**ABOUT THIS TASK**
Beginning with the first line of the data below, set down each line exactly through the line that contains "You are a computer-use agent. The height".

**AVAILABLE DATA**
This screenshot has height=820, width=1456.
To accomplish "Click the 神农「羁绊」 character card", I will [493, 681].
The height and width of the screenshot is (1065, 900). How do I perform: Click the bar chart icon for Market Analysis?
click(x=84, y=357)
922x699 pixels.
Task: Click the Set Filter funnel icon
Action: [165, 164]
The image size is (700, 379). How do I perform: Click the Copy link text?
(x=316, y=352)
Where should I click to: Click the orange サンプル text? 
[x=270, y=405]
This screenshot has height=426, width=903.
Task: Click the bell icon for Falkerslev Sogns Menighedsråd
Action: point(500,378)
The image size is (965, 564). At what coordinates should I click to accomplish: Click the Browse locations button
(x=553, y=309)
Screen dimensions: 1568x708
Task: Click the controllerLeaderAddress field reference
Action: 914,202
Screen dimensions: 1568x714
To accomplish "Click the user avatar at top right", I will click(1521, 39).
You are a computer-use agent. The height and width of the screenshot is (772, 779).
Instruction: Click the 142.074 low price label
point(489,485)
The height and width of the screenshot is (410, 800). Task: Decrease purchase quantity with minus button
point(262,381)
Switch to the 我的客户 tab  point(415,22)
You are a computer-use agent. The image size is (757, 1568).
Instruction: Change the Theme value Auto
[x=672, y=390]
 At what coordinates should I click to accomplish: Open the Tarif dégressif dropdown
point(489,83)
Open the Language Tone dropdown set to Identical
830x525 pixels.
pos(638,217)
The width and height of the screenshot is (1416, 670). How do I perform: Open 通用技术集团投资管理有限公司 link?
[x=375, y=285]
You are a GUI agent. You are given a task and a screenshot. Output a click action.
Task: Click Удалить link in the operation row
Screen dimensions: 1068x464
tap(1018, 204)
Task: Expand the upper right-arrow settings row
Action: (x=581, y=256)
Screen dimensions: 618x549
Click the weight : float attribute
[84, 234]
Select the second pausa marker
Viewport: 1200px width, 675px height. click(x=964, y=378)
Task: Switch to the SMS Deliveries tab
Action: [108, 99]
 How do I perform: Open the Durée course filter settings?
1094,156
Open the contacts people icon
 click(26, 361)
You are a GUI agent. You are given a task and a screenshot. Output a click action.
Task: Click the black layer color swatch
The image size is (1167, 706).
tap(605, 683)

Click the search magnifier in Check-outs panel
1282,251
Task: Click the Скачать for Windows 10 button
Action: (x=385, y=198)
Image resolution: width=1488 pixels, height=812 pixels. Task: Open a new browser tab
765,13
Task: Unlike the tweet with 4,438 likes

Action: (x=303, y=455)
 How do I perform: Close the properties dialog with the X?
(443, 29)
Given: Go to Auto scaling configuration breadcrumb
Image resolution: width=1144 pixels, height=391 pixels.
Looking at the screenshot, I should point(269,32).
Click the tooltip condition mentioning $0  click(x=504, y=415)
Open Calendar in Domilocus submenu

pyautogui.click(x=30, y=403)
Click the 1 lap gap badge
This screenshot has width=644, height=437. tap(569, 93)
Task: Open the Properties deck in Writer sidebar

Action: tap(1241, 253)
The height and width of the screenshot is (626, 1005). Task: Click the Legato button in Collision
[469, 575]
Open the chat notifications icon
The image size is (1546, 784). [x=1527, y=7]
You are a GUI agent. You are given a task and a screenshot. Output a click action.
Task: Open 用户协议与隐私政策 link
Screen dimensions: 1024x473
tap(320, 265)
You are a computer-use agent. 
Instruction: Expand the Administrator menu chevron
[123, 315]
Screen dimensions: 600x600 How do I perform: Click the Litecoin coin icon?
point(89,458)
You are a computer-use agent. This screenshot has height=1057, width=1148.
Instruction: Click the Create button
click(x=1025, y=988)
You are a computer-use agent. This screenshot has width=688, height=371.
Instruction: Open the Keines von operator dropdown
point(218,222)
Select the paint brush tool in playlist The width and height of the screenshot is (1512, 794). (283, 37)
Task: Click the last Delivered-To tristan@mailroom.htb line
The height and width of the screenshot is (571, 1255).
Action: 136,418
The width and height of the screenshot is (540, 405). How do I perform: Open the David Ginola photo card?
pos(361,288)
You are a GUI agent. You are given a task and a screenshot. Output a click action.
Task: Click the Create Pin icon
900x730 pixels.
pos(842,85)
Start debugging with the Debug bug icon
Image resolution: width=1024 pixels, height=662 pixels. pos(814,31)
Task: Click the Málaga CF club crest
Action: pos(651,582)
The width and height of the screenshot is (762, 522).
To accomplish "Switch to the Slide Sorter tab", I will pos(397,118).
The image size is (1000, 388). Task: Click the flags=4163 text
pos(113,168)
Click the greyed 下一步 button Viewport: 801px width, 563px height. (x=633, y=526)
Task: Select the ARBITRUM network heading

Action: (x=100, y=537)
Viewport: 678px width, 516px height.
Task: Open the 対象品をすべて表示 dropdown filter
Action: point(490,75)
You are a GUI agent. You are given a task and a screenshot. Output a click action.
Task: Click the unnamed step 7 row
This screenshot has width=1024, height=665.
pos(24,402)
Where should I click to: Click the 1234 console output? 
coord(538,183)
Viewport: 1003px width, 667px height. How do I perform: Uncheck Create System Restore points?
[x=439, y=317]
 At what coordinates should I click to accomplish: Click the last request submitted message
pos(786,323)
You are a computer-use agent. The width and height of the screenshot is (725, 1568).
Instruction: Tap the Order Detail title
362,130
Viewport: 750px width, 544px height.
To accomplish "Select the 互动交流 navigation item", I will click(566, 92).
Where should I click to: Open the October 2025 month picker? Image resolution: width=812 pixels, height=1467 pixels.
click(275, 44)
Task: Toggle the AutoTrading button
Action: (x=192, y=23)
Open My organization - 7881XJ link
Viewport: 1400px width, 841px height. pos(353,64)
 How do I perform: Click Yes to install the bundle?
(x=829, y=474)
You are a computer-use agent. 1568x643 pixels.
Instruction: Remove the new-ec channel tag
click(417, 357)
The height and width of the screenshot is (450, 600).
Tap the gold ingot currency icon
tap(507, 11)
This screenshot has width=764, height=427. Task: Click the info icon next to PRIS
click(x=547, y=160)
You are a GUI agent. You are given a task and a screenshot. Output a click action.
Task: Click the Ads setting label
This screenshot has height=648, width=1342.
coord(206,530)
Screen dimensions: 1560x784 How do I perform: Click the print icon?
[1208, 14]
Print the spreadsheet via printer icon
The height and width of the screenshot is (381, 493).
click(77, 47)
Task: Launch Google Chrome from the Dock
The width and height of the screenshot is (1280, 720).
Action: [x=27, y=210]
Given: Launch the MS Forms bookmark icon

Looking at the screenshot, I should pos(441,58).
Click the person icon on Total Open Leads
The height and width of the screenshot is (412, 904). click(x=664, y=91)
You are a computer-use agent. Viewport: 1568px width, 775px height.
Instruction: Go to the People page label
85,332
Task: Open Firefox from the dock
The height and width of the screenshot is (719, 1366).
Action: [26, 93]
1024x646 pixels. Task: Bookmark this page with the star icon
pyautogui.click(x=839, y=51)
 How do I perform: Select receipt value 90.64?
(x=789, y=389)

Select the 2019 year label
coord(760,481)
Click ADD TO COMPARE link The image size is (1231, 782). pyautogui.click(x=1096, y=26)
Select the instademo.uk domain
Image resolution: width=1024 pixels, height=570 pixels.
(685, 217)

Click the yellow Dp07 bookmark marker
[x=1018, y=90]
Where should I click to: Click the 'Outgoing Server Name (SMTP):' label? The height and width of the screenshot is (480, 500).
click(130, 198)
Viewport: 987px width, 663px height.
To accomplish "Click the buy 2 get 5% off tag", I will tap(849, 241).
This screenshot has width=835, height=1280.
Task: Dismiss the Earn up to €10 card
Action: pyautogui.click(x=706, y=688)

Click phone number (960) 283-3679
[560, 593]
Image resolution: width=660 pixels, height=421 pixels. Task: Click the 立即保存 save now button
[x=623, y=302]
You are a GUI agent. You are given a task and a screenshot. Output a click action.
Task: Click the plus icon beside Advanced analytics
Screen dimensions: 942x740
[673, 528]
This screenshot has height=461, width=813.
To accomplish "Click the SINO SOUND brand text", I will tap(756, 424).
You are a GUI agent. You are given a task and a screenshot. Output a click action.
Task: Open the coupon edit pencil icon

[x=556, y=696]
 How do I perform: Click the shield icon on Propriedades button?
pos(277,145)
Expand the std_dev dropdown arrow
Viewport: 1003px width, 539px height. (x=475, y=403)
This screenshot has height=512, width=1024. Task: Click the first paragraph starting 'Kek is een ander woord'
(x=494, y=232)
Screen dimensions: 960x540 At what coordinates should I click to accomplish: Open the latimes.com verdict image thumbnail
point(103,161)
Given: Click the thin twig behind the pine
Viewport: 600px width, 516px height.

**WRITTEN REPLY**
This screenshot has height=820, width=1456.
To accomplish "Click the 神农「羁绊」 character card", I will [493, 681].
The height and width of the screenshot is (1065, 900). How do I perform: Click the bar chart icon for Market Analysis?
click(x=84, y=357)
922x699 pixels.
Task: Click the Set Filter funnel icon
Action: [165, 164]
The image size is (700, 379). How do I perform: Click the Copy link text?
(x=316, y=352)
Where should I click to: Click the orange サンプル text? 
[x=270, y=405]
This screenshot has height=426, width=903.
Task: Click the bell icon for Falkerslev Sogns Menighedsråd
Action: point(500,378)
The image size is (965, 564). At what coordinates should I click to accomplish: Click the Browse locations button
(x=553, y=309)
Screen dimensions: 1568x708
Task: Click the controllerLeaderAddress field reference
Action: 914,202
Screen dimensions: 1568x714
To accomplish "Click the user avatar at top right", I will click(1521, 39).
You are a computer-use agent. The height and width of the screenshot is (772, 779).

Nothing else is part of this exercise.